[pgpool-hackers: 96] Re: "COMMIT" sent to read-only slave in streaming replication

Tatsuo Ishii ishii at postgresql.org
Wed Jul 25 10:37:43 JST 2012


I have tried with following test case(primary is node 1 and standby is
node 0, black_function_list = '.*'):

psql -p 11002 test
Pager usage is off.
psql (9.2beta2)
Type "help" for help.

test=# select 3; -- make sure that load balance node is 0
 ?column? 
----------
        3
(1 row)

test=# begin;
BEGIN
test=# select current_setting('transaction_isolation');
 current_setting 
-----------------
 read committed
(1 row)

test=# end;
COMMIT

It seems I couldn't reproduce your problem. Here is pgpool log.

2012-07-25 10:08:45 LOG:   pid 26030: connection received: host=[local]
2012-07-25 10:08:49 LOG:   pid 26030: DB node id: 0 backend pid: 26048 statement: select 3;
2012-07-25 10:08:57 LOG:   pid 26030: DB node id: 0 backend pid: 26048 statement: begin;
2012-07-25 10:08:57 LOG:   pid 26030: DB node id: 1 backend pid: 26049 statement: begin;
2012-07-25 10:09:01 LOG:   pid 26030: DB node id: 1 backend pid: 26049 statement: select current_setting('transaction_isolation');
2012-07-25 10:09:18 LOG:   pid 26030: DB node id: 1 backend pid: 26049 statement: end;
2012-07-25 10:09:18 LOG:   pid 26030: DB node id: 0 backend pid: 26048 statement: end;

select current_setting is as expected sent to node 1, that is primary
although load balance node is 0(standby). If pgpool thought that
"select current_setting" could be load balanced, it should have been
sent to node 0. So it seems working correctly.

- [Data rows]:

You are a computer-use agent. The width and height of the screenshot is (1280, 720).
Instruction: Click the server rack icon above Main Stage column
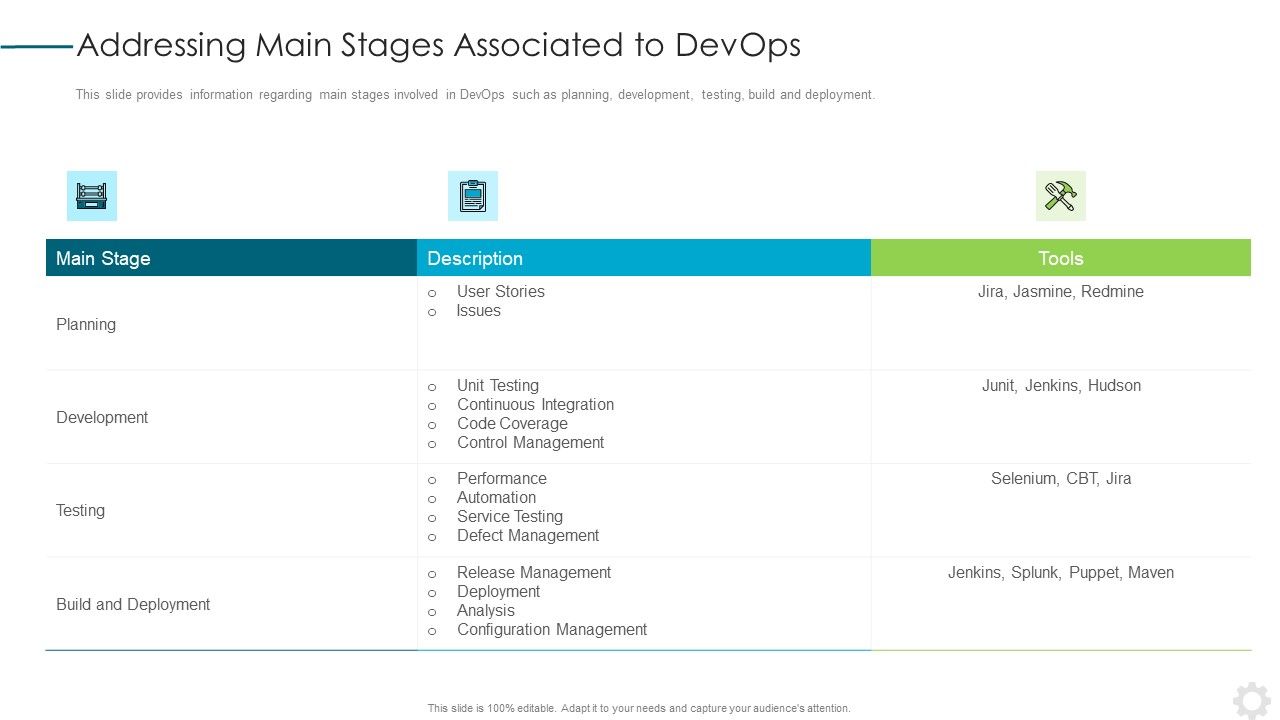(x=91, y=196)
---
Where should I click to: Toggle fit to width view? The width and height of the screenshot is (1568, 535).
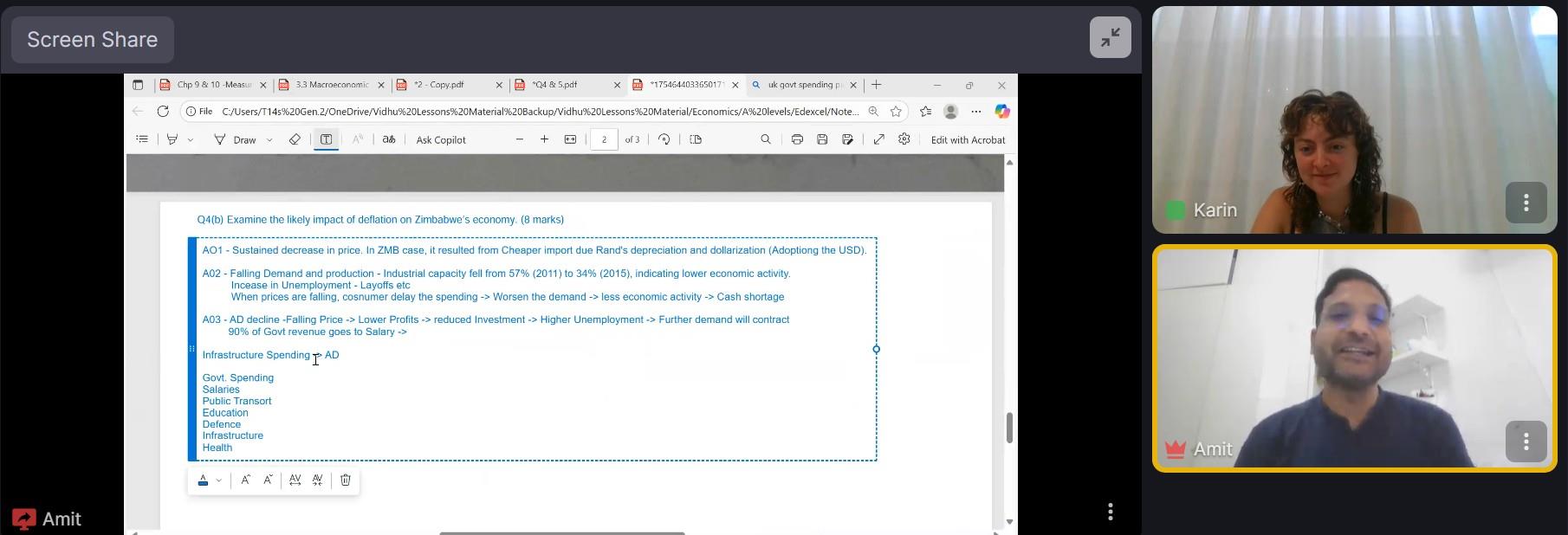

- [Aim of the task]:
Continue the mailing-list post about pgpool sending "COMMIT" to a read-only standby, starting after its final sentence.

- [Answer to this exercise]:
Any advice to reproduce your problem?
--
Tatsuo Ishii
SRA OSS, Inc. Japan
English: http://www.sraoss.co.jp/index_en.php
Japanese: http://www.sraoss.co.jp

> Thanks for the report. I will look into this.
> --
> Tatsuo Ishii
> SRA OSS, Inc. Japan
> English: http://www.sraoss.co.jp/index_en.php
> Japanese: http://www.sraoss.co.jp
> 
>> Sorry for the slow reply, but I had to build a test setup in our
>> development environment --the problem occurred in our production
>> environment.
>> 
>> I can reproduce the problem reliably now.  The key seems to be having
>> the primary as backend1 and slave as backend0 when pgpool starts.
>> We're using python with sqlalchemy which, for its own reasons, does a
>> "SELECT current_setting('transaction_isolation')" followed by a
>> COMMIT.  Really neither of those statements should go to the slave,
>> the COMMIT because there's no transaction and the SELECT because that
>> function isn't whitelisted.
>> 
>> Let me know what other information I can provide to help.
>> 
>> 
>>   alex
>> 
>> 
>> On 7/19/12 4:02 PM, Tatsuo Ishii wrote:
>>> Ok. Do you know the way to reproduce the problem reliably?
>>> --
>>> Tatsuo Ishii
>>> SRA OSS, Inc. Japan
>>> English: http://www.sraoss.co.jp/index_en.php
>>> Japanese: http://www.sraoss.co.jp
>>>
>>>> I meant I turned off query caching; I'm still using connection
>>>> caching.  This is pgpool-II version 3.2alpha1 (hatsuiboshi).
>>>>
>>>>
>>>>    alex
>>>>
>>>>
>>>> On 7/19/12 3:00 PM, Tatsuo Ishii wrote:
>>>>> Thanks for the report. I need more info however. What version is
>>>>> pgpool-II?
>>>>>
>>>>>> load balancing with no caching (yet).  The whitelist is empty and the
>>>>> You mean you turn off connection caching? or query caching?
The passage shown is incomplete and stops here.